[Text and item location entries]
______________________________
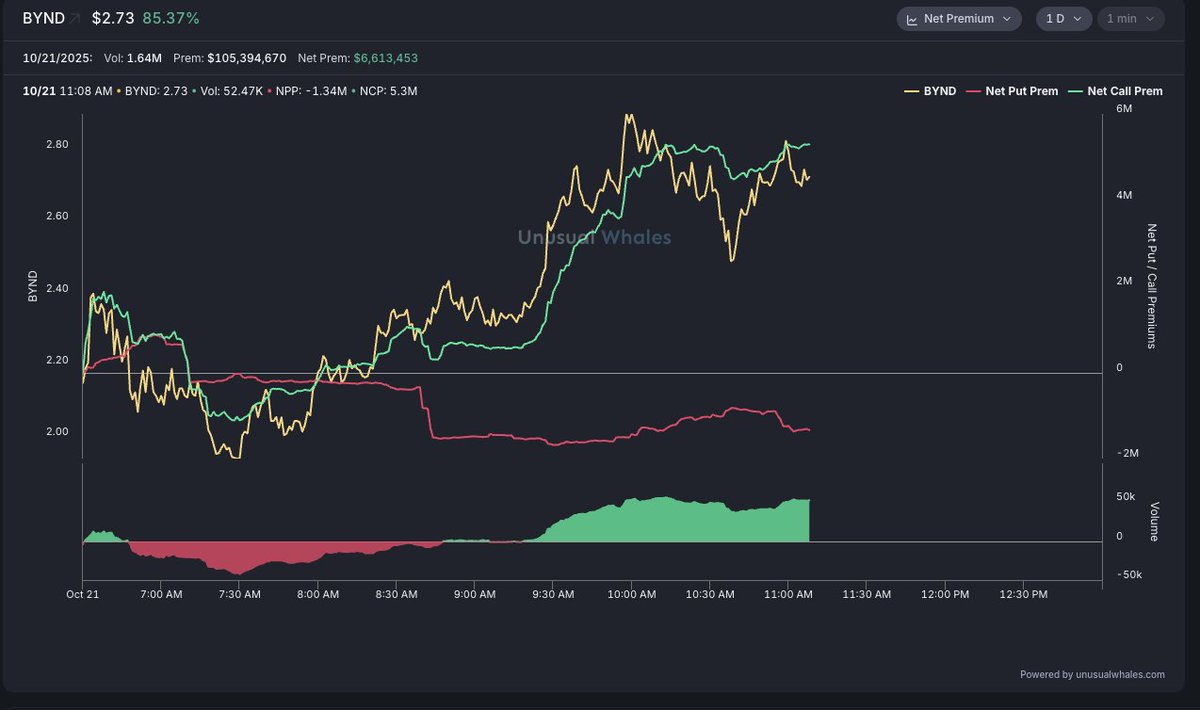Image resolution: width=1200 pixels, height=710 pixels.
Task: Toggle BYND series visibility in legend
Action: 941,91
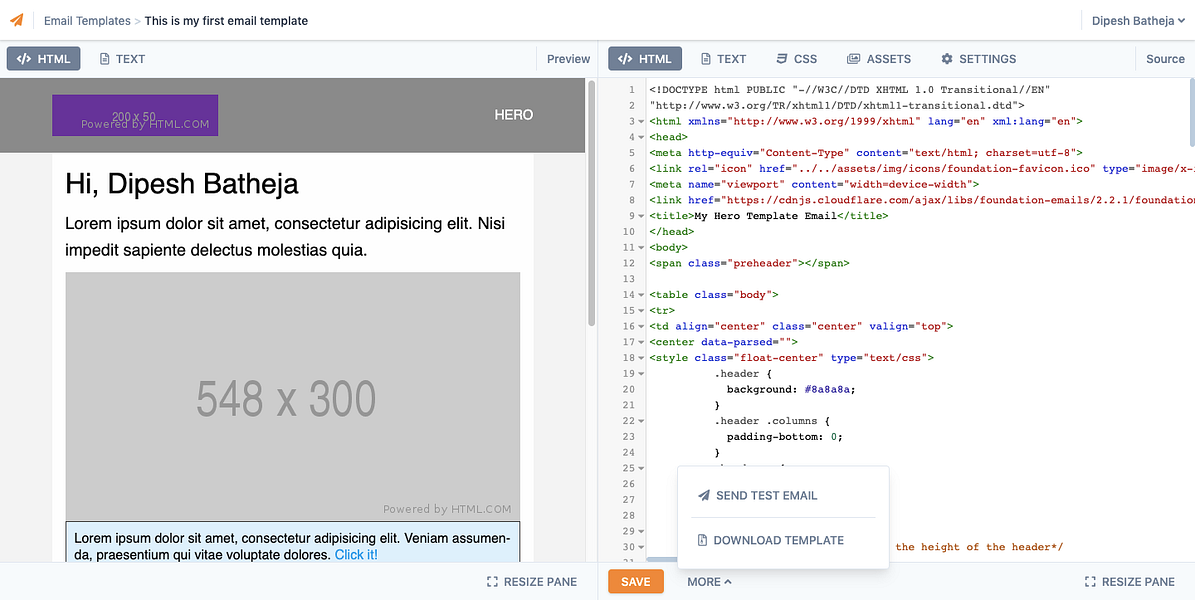This screenshot has width=1195, height=600.
Task: Click the resize icon in source pane footer
Action: click(x=1090, y=582)
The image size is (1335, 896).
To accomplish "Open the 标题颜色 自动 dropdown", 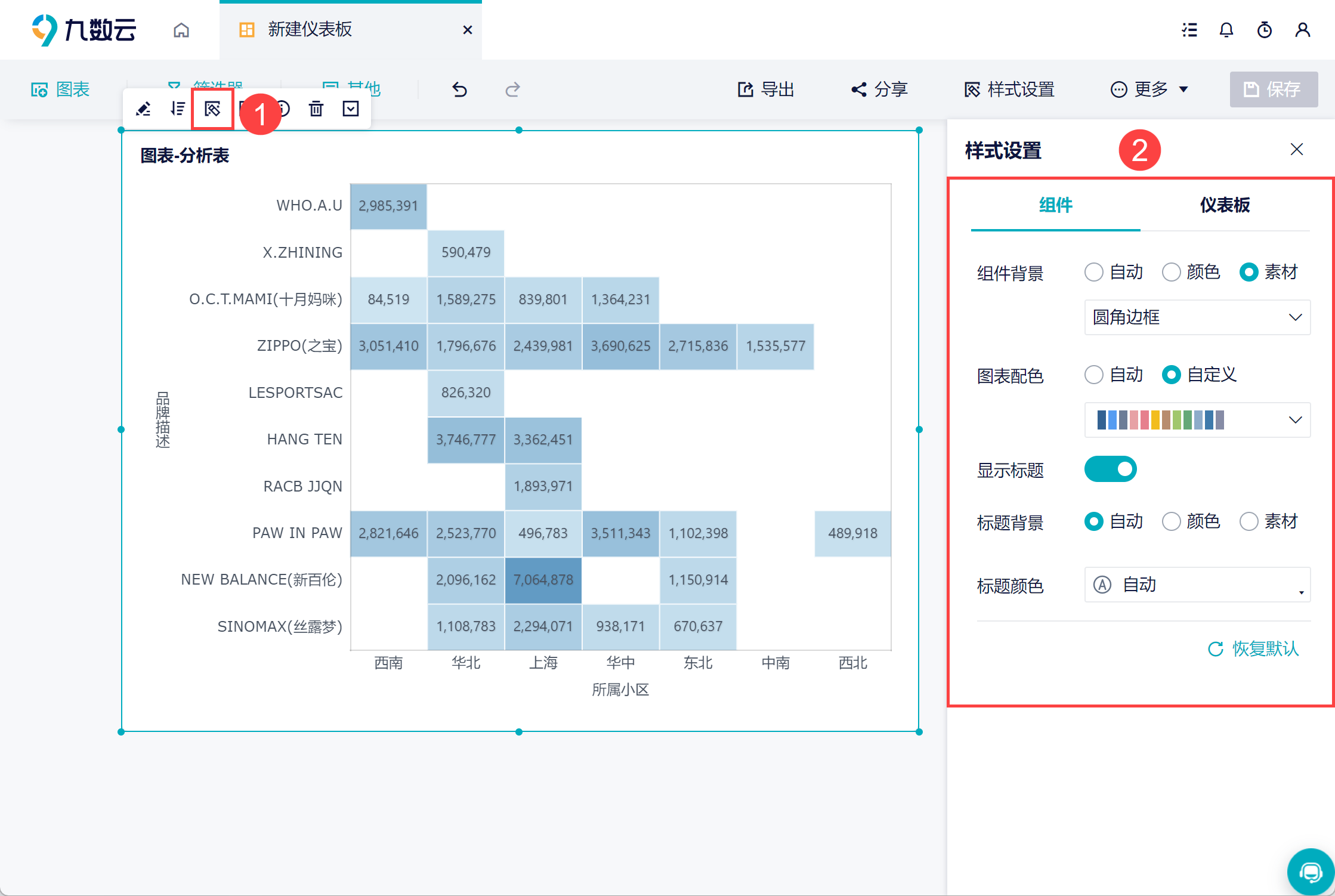I will (1197, 585).
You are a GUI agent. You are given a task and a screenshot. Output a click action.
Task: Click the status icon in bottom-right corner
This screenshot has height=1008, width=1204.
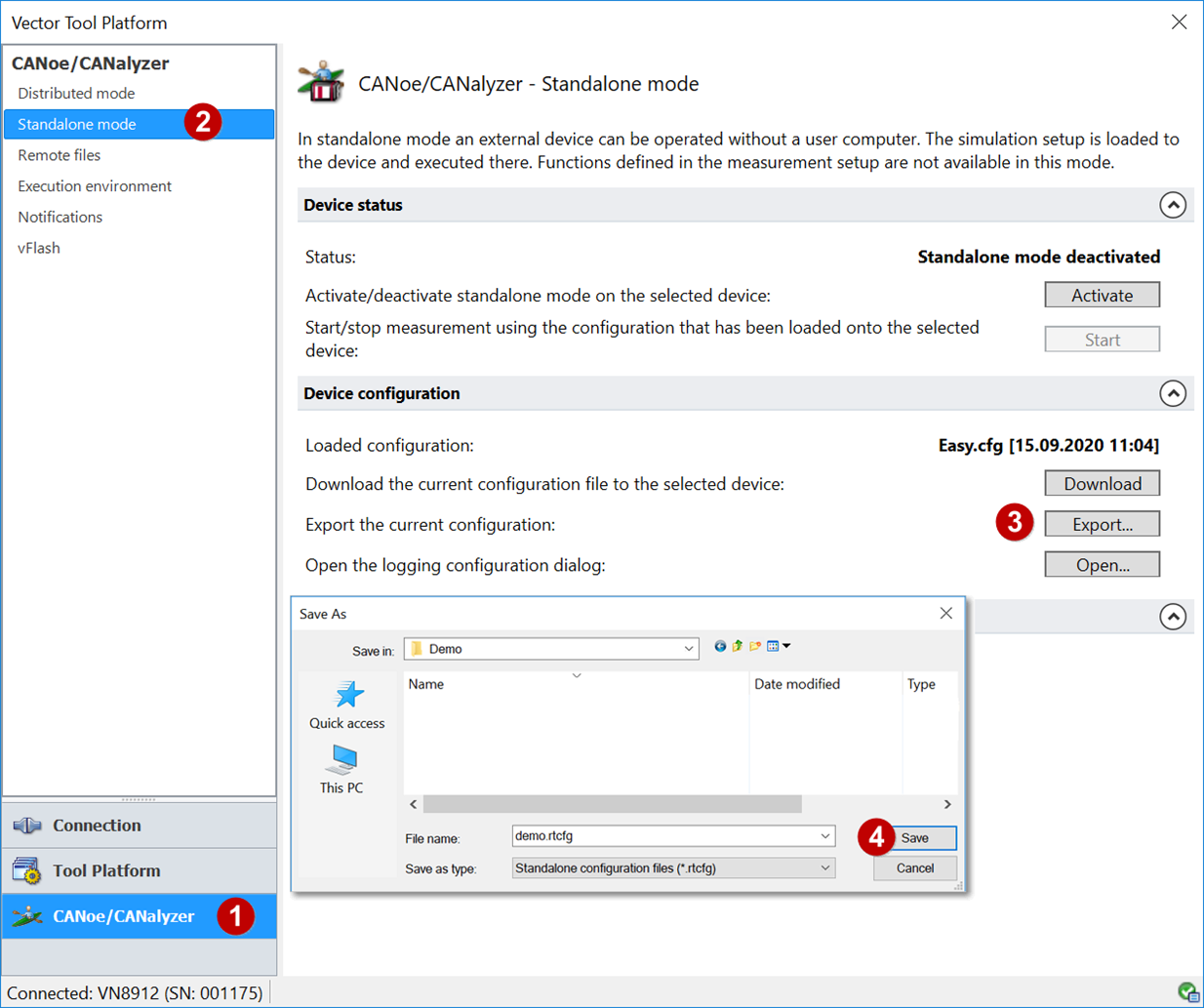pyautogui.click(x=1187, y=992)
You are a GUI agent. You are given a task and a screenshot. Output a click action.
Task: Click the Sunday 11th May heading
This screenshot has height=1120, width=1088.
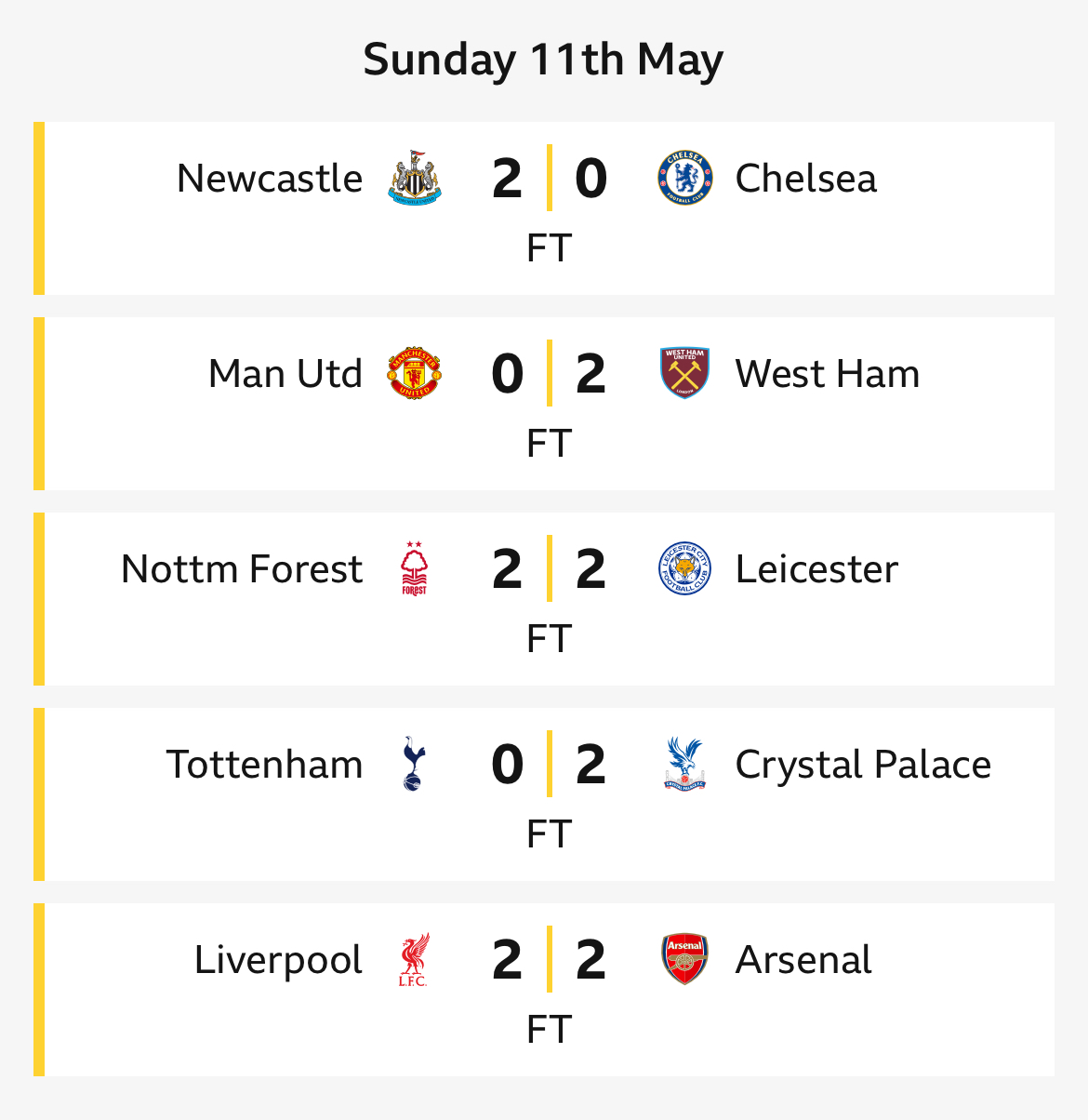543,60
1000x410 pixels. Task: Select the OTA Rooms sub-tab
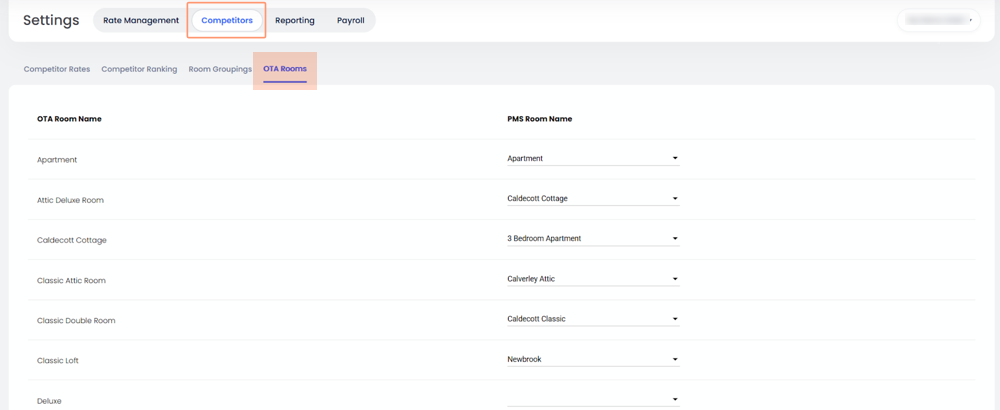pos(285,69)
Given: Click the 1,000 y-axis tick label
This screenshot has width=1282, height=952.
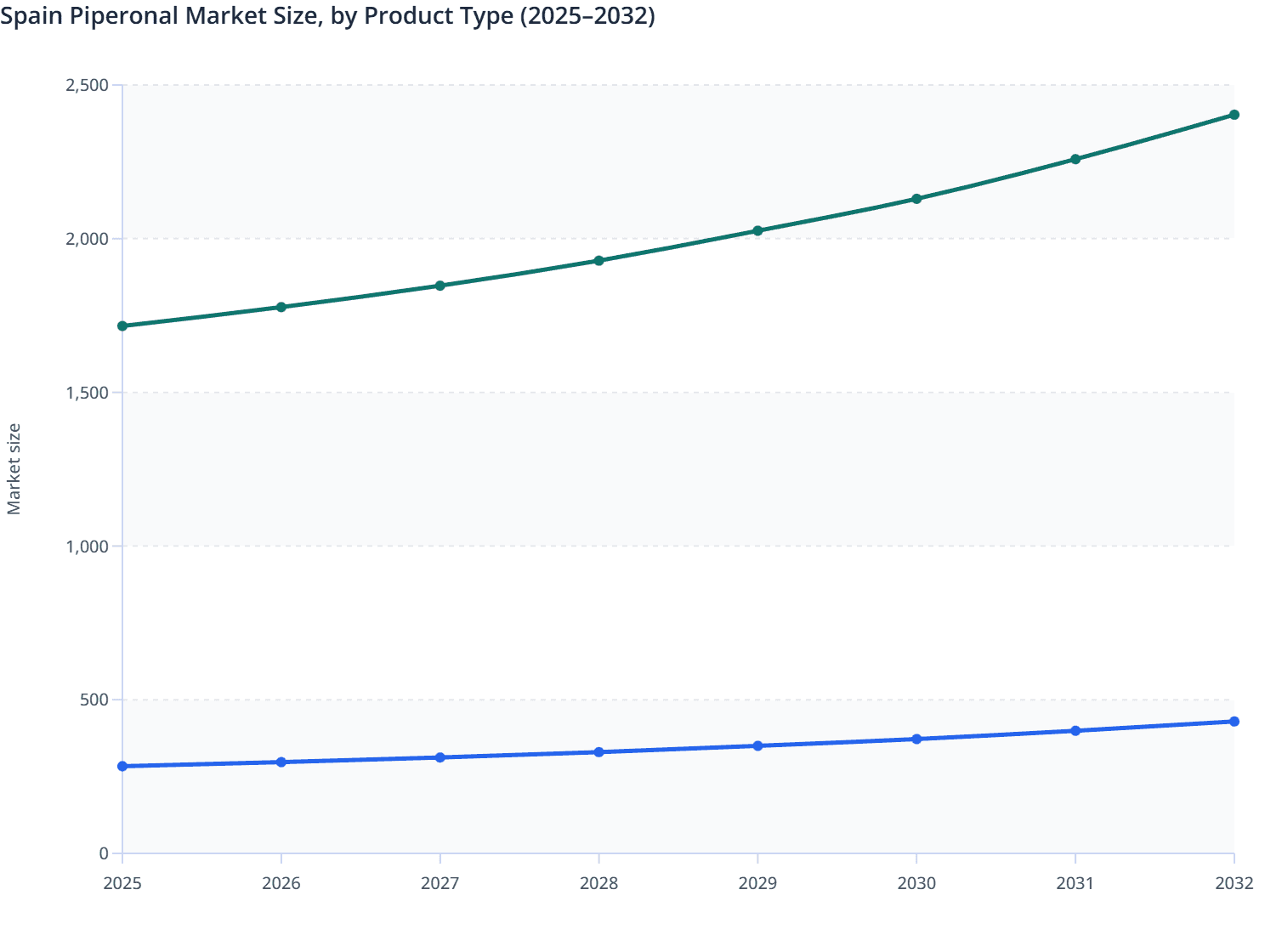Looking at the screenshot, I should [89, 546].
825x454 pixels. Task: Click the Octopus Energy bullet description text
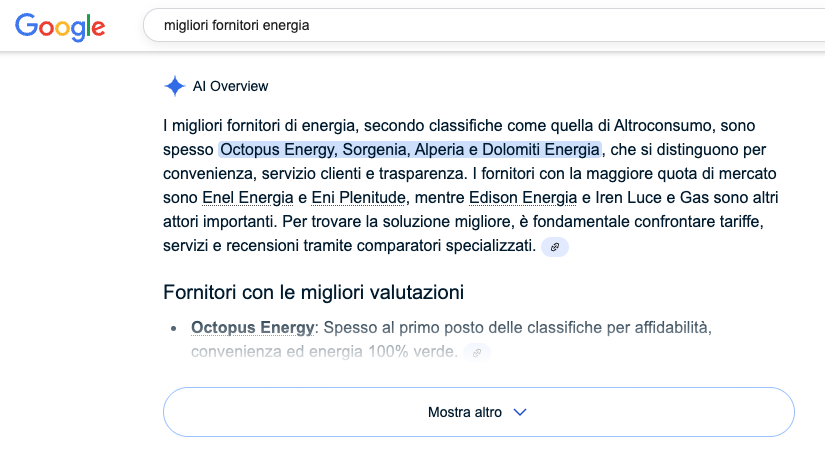tap(520, 328)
______________________________
Carry over the stretch of rows from the line containing "825x454 pixels. Task: Click" through the end of the rows, with 95 added to every coordinate in the answers. Leave the pictures out.

825x454 pixels. Task: Click the Octopus Energy bullet description text
tap(615, 423)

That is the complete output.